Gli ultimi incidenti di Sa Carrela ‘e nanti di Santu Lussurgiu, la spericolata corsa a cavallo, ripropongono l’annosa questione della sicurezza nelle manifestazioni equestri tradizionali.
Sa Carrela ‘e nanti così come s’Ardia di Sedilo sono le due corse più spettacolari, sentite e partecipate dalla gente dell’Isola. L’una laica e l’altra religiosa sono radicate nei cuori di appassionati e devoti da tempo immemore. Guai a chi le tocca, criticarle è commettere un sacrilegio.
Però quello che è accaduto a sa Carrela ‘e nanti quest’anno impone doverosamente una riflessione seria, ragionata, che ponga al centro del dibattito l’uomo e il cavallo. Perché la vita è sacra.
I protagonisti della corsa, venerati alla stregua di eroi, non sono quelli di sessanta o cinquanta anni fa. Il mondo è cambiato, gli uomini sono cambiati e anche i cavalli. Sono più potenti e veloci delle razze di un tempo, non tutti i cavalieri che scendono a sa Carrela ‘e nanti hanno il patentino di fantino, non tutti montano a cavallo durante l’anno, buona parte dei cavalieri che scendono nella tre giorni di carnevale siedono a cavallo solo pochi mesi prima della corsa.
Invece Biadorru, la strada dove si corre, è rimasta quella di un tempo, stretta e tortuosa. Ecco partendo da questi dati oggettivi e inconfutabili si può dire senza ombra di dubbio che il rischio nel corso dei decenni è aumentato esponenzialmente per i cavalieri e per il pubblico. Inutile negarlo, i cavalieri lo sanno benissimo, il pubblico idem. Rimane però sempre quel misterioso gusto del brivido, insito in ogni uomo, e il piacere nel provare scariche di adrenalina che da sempre decretano il successo de sa Carrela ‘e nanti.
È il piacere del pericolo che si prova a essere sfiorati dai cavalli lanciati a folle velocità, è quel morboso godimento che riempie l’animo dello spettatore dopo essere riuscito a schivare la pariglia.
Per il cavaliere esordiente sa Carrela ‘e nanti rappresenta il rito di passaggio all' età adulta, all’entrata a buon diritto nella società lussurgese, quella che conta.
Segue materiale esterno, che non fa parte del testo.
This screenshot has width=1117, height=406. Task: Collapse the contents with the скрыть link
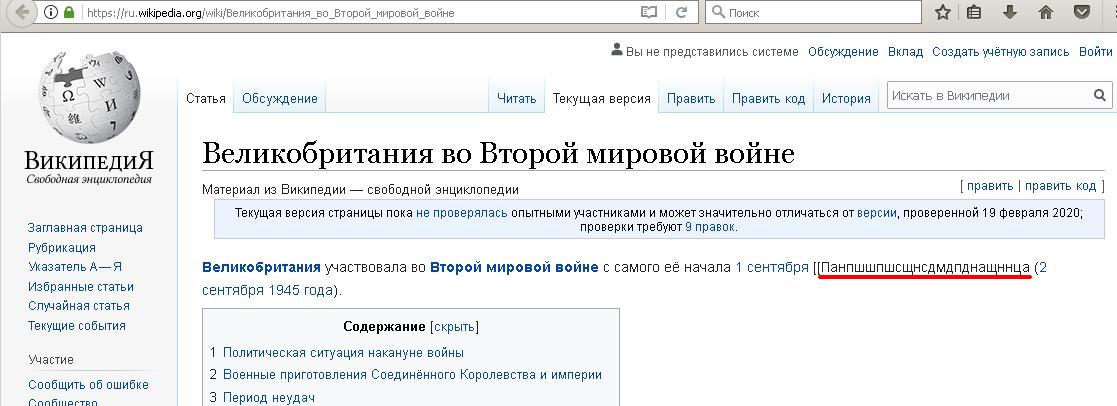coord(454,327)
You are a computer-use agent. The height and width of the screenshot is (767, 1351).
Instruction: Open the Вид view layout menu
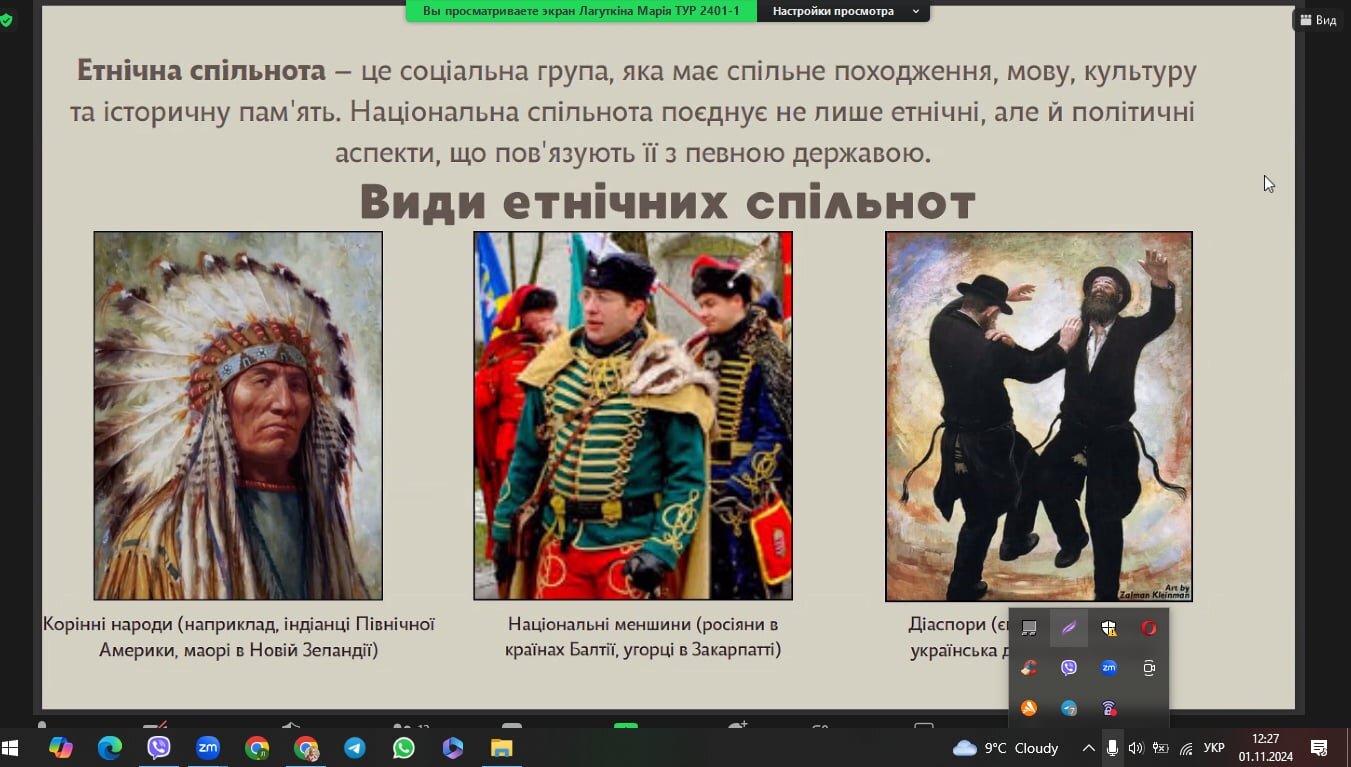1318,20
Per i veterani è invece un rito di mantenimento della loro posizione accettata e condivisa dalla comunità.
Ora solo cercando di comprendere queste posizioni si può capire cosa suscita sa Carrela ‘e nanti nel lussurgese: passione e impeto come il Romanticismo. Perché il cavaliere lussurgese è romantico, è legato alla libertà che si prova nello scendere a cavallo tra ali di folla. È romantico perché gli piace l’ebbrezza del rischio, è balente perché deve dimostrare di sapersi destreggiare tra le strette curve di Biadorru, che sono poi la metafora della vita.
Questa è sa Carrela ‘e nanti. Ma la vita è sacra. E allora che fare? A Sedilo dopo il lutto del 2009 sono stati apportati alcuni accorgimenti: l’arco di Costantino è stato rivestito con materiale gommoso che attutisce gli urti. Decisione che ha provocato l’ammutinamento dalla corsa nella edizione successiva (2010), come gesto estremo di protesta nei confronti della Legge Martini sui pubblici spettacoli equestri.
A Santu Lussurgiu il sindaco Emilio Chessa e gli organizzatori hanno parlato di recuperare spazio con tribune per togliere la gente dal tracciato, hanno parlato quindi di Carrela ‘e nanti a numero chiuso. È stato ventilato l’uso del casco di protezione che i giovani cavalieri maldigeriscono. E allora che fare? Da queste righe non si può trovare una soluzione ma si può lanciare l’appello per un dialogo serio, dai toni pacati che metta sulla bilancia i pro e i contro della sfrenata corsa.
Un dibattito in cui i cavalieri devono necessariamente dire la loro posizione, quello che pensano, ciò che vogliono. Un dialogo aperto alla popolazione lussurgese perché è la comunità tutta unita che deve lanciare idee e scovare al suo interno soluzioni condivise per perpetuare ancora nei secoli l’emozione unica di sa Carrela ‘e nanti.